It may not be something that Maxima (or some of
its programmers) apparently agrees with, but
noting that q is greater than zero does not, mathematically speaking,
tell you that sqrt(q) is greater than zero. The
object q still has 2 square roots in general.
Also, if nothing at all is known about q,
sqrt(q^2), which Maxima simplifies to abs(q),
is nonsense as well, since there are two values,
q and -q, neither of which is abs(q).
RJF
On 8/1/13 1:56 PM, David Ronis wrote:
> In maxima, if you evaluate
>
> atan2(y,x)+atan2(-y,x)
>
> you get zero as you should. If you try something more complicated,
> like:
>
> atan2(2^(1/2)*omega^(1/2)+2*k,omega+2^(1/2)*k*omega^(1/2)+k^2-1)

----------------------------------------

◆ **WRITTEN TASK A**: Rewrite the section of the entries that begins with the line containing "Click the white floral accord bar" and ends with the line containing "Action: tap(1407, 70)" as a JSON list of strings, one string per line, with blank lines omitted.
The Maxima message above has no connection to the entries that follow it.

◆ **RECORDS SUPPLIED**:
----------------------------------------

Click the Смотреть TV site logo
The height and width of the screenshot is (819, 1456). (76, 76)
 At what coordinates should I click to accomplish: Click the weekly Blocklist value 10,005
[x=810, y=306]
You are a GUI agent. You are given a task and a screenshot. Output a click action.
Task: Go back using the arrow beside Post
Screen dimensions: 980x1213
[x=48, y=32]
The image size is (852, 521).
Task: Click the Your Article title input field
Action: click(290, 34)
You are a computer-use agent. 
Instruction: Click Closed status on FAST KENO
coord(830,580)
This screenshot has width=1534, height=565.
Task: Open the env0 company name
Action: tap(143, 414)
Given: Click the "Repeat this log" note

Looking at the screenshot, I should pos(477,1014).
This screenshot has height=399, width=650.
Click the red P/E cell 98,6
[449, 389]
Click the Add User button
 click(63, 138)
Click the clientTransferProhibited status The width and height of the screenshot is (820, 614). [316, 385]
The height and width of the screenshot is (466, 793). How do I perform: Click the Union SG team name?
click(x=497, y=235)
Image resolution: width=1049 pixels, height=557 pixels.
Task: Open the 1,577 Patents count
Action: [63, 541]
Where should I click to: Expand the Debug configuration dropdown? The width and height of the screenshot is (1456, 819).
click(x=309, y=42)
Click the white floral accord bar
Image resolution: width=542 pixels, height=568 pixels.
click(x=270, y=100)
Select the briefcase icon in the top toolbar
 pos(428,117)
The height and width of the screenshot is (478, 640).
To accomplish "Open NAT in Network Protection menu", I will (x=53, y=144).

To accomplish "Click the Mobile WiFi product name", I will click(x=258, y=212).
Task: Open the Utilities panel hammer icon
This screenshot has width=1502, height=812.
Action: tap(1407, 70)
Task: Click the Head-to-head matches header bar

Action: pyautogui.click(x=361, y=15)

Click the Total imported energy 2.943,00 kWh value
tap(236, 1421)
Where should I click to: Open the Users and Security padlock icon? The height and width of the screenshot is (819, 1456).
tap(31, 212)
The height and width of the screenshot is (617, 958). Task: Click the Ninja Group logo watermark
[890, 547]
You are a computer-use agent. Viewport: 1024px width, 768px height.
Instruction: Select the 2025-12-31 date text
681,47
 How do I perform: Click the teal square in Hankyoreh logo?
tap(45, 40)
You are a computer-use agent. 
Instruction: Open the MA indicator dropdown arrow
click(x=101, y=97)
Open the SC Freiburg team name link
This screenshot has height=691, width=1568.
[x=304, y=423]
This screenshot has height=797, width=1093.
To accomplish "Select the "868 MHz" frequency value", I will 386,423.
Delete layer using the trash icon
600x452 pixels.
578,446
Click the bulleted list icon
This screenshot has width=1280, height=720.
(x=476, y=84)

----------------------------------------

◆ **WRITTEN TASK B**:
Answer these questions from the Maxima message:
(i) What does Maxima simplify sqrt(q^2) to?
(ii) According to David Ronis, what result does evaluating atan2(y,x)+atan2(-y,x) give?
(iii) How many square roots does the object q have in general?

◆ **FINAL ANSWER A**:
[
  "Click the white floral accord bar",
  "Image resolution: width=542 pixels, height=568 pixels.",
  "click(x=270, y=100)",
  "Select the briefcase icon in the top toolbar",
  " pos(428,117)",
  "The height and width of the screenshot is (478, 640).",
  "To accomplish \"Open NAT in Network Protection menu\", I will (x=53, y=144).",
  "To accomplish \"Click the Mobile WiFi product name\", I will click(x=258, y=212).",
  "Task: Open the Utilities panel hammer icon",
  "This screenshot has width=1502, height=812.",
  "Action: tap(1407, 70)"
]

◆ **FINAL ANSWER B**:
(i) abs(q)
(ii) Zero
(iii) 2